Ensuite, on a les acteurs du changement qui vont être en charge de l’organisation. Il s’agit principalement des directions, des directions de formation, des directions de départements, et des enseignants et étudiants qui vont être référents. Pour les aider en matière de méthode, on a proposé un guide méthodologique décomposé en plusieurs étapes, proposant des actions spécifiques pour chacune des parties prenantes.

Enfin, on met à disposition le résultat d’expériences concrètes de mise en place, de méthodes employées. Dans le troisième volume, qui s’appelle « retours d’expériences », nous dévoilons la méthode qui a été employée dans ce cas pilote, qui est un partenariat entre le Groupe INSA et le Shift Project : la manière dont chaque établissement s’empare de ces questions-là, comment ils s’organisent, comment ils intègrent des éléments culturels dans leurs contraintes locales. Par exemple, certains vont avoir très peu de moyens ou sont liés à des universités. D’autres vont être dans une situation opposée.

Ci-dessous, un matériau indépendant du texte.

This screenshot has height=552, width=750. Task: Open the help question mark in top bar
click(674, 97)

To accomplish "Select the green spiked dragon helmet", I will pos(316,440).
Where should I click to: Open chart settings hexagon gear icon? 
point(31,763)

L’idée est de faire accélérer les transformations du supérieur en montrant comment des établissements embrassent ces enjeux, comment ils travaillent, quels sont leurs premiers accomplissements et les objectifs pour les années à venir, afin de partager les enseignements de ces expériences.

Feat-Y : Quels sont les principaux retours des établissements et de leur personnel (enseignants, étudiants, direction) que vous avez eu dans l’élaboration de ce rapport ?

D.A : Le premier retour d’expérience que je souhaiterais partager, c’est que dans la communauté enseignante, qui est au cœur de ce projet-là, on n’a plus que des convaincus. Des convaincus de l’intérêt d’intégrer les enjeux socio-écologiques, de la manière la structurante possible, dans l’enseignement. On a parlé avec des écoles d’ingénieur, majoritairement, mais aussi avec des universités et d’autres types d’établissements du supérieur. Le constat est le même partout. Les acteurs du supérieur s’accordent sur ce point. La question, ensuite, est : « Comment faire pour engager ce changement ? ». Les questions plus opérationnelles, plus concrètes, se posent. Ce qu’on a constaté, dans les établissements que l’on a pu analyser au sein du Groupe INSA, c’est que ces enjeux-là sont intégrés de manière partielle, et surtout de manière non-structurante. C’est problématique car ils ne s’adressent pas à tous les étudiants de manière obligatoire. Ils s’adressent, la plupart du temps, aux étudiants qui sont déjà intéressés par ces questions et qui sont dans des filières spécialisées comme les spécialités autour de l’environnement ou de l’énergie. Ce n’est pas spécifique au Groupe INSA, ni aux écoles d’ingénieurs. Le rapport du Shift Project « Mobiliser l’enseignement supérieur pour le climat » démontrait en 2019 que ce constat était le même partout dans le supérieur, et que les écoles d’ingénieurs y étaient d’ailleurs les meilleurs élèves.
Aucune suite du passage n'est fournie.